I took the kids down to Galveston today so we could hang out with my friend who plays with the Beach Boys. They were in town to play a benefit gig.
The island is in sad shape. But there were some bright spots. The Moody Gardens Aquarium is open, and since there are so few tourists they have greatly reduced the entrance fee. (The Rain Forest Pyramid is closed until further notice.) The kids did get to see a beautiful shrimp trawler up close. They were fascinated.
What struck me most was the fact that all of the trees are dead. All of the beautiful live oaks, planted soon after the 1900 hurricane, are no more. They were killed by the flood of salt water. The only trees to survive are the palms and Norfolk Island pines. My best guess is that every deciduous tree more than 5 blocks from the seawall is dead.
Trash and debris still line Broadway. It will be many months before it is all picked up.
Warning signs were all too common. Fortunately, I don't think looting was much of a problem.

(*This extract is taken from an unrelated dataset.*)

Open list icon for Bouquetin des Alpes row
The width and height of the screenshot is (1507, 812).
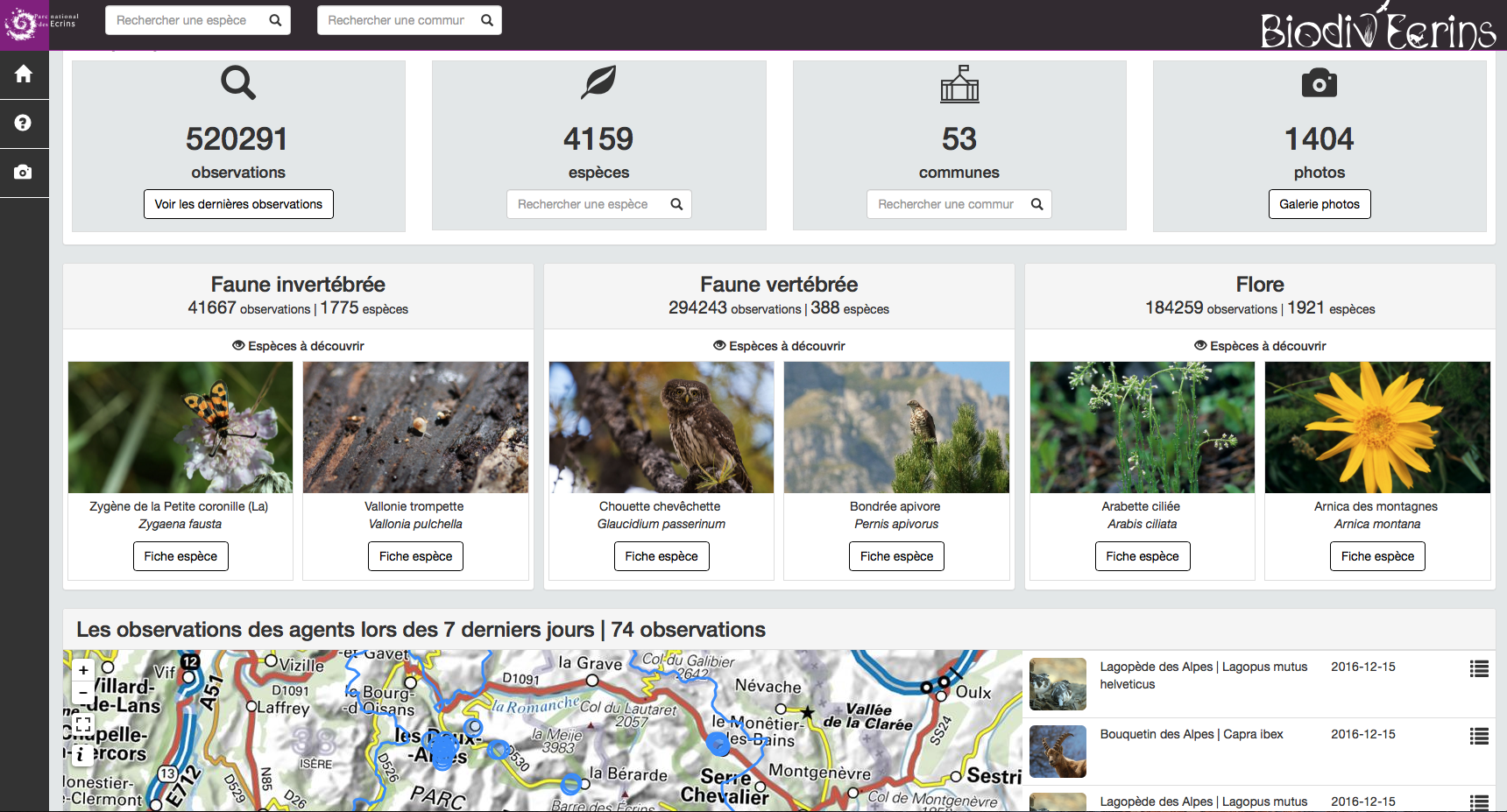[x=1479, y=737]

Not sure what happened here. It may have been flood damage, based upon the dead shrubs. It also looks like the house on the right drifted into the pastel-colored houses on the left. My son only noticed the cat and the toilet in the pink bathroom. Funny how kids focus in on things like that.
I've taken a photo at this spot before. It is what is left of the sign for the Balinese Room.
And here is what is left of the Balinese Room. It survived 80 years and many hurricanes, but it couldn't stand up to Ike. The pelicans do like the remaining stumps of the pier. They are handy places to perch on and wait around for fish.
Murdoch’s, another Galveston institution. A great gift shop on a pier that was almost 100 years old. This was a gigantic gift shop. Gone.
All that's left is some merchandise hanging on the wall.
The Strand. The biggest tourist draw in Galveston. The CBD for the city. It looks like something from a "day after" sci-fi movie. On a nice 82 degree fall day like today Galveston would normally be packed with tourists. But now it's all shut down and the only noise is the occasional sound from a repair crew. Not a thing is open. Nothing will be open for many months.
Many people have had their picture taken with the one-handed chef statue, which is normally out on the sidewalk. Well, he survived just fine. The restaurant didn't.
Most Houstonian's know La King's. A great place for homemade ice cream and a fantastic variety of hard candy made right there in the store. It's gone. All that's left is the sign, which you can see in the top left corner.
Anyway, about that beautiful shrimp trawler that delighted the kids.
After we dropped my friend off so he could perform tonight at Moody Gardens, we drove through some of the nice middle-class neighborhoods. The power was on, but it was so dark. Block upon block of damaged houses with no one living in them.
Galveston needs a lot of help! Most of the businesses along Seawall Boulevard are open, so I urge my fellow Texans to go down there and drop some green on the city.